Dear GAP-forum,

Many people are using GRAPE to study Cayley graphs, and I am often
asked how to construct Cayley graphs in GRAPE. My answer is "use the
wonderfully general Graph function in GRAPE". Everyone who uses
GRAPE should learn this function well, as it's usually the one to use
when the question is "how do I construct an XXX-type graph?".

So below, I enclose an example for the construction of a Cayley graph.

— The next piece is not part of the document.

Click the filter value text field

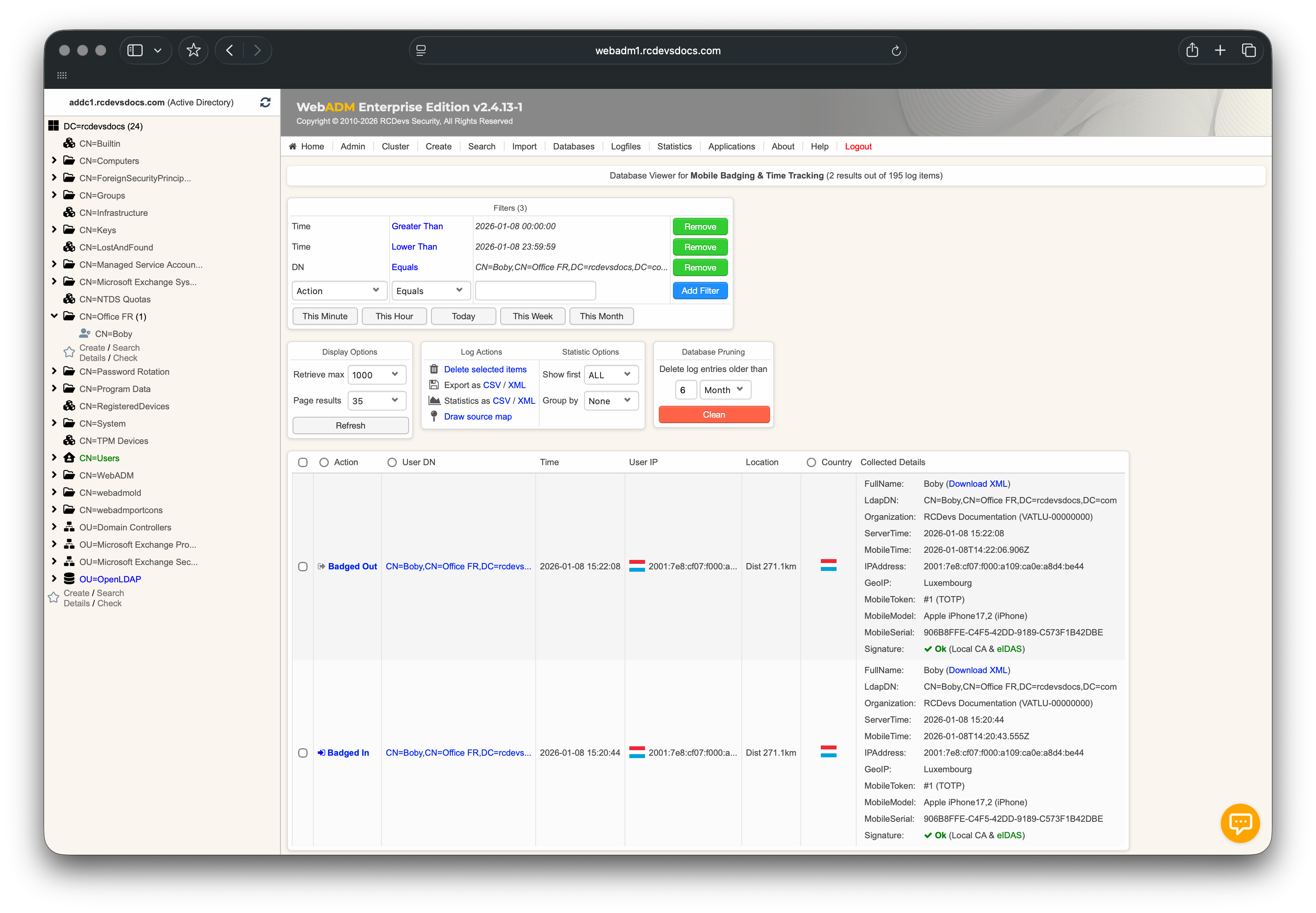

Suppose G is a group, and gens a generating list of elements of
G. Then to construct in caygraph the Cayley graph for G such that
x is joined to y iff there is a g in gens with y=g*x,
the following statement will do:

caygraph := Graph(G, Elements(G), OnRight,
                function(x,y) return ForAny(gens,g->y=g*x); end, true);

Note that caygraph.group comes from the right regular action of
G as a group of automorphisms of the Cayley graph constructed. It is
a good idea to use the statement:

StabChain(caygraph.group,rec(size:=caygraph.order));

to make efficiently a stabilizer chain for caygraph.group of known
order (= the number of vertices of caygraph).

Finally, if gens is not closed under inversion, but you want the
underlying undirected graph of caygraph, then set:

caygraph:=UnderlyingGraph(caygraph);

Hope this is useful,

Leonard Soicher.

P.S. As always, I want to hear about applications of GRAPE, especially
publications referencing GRAPE. The reference for GRAPE is:

L.H.~Soicher, {\sf GRAPE}: a system for computing with graphs and
groups, in {\it Groups and Computation}, L.~Finkelstein and
W.M.~Kantor, eds., DIMACS Series in Discrete Mathematics and
Theoretical Computer Science {\bf 11}, A.M.S., 1993, pp.~287--291.

GRAPE is freely available for non-commercial, non-military use.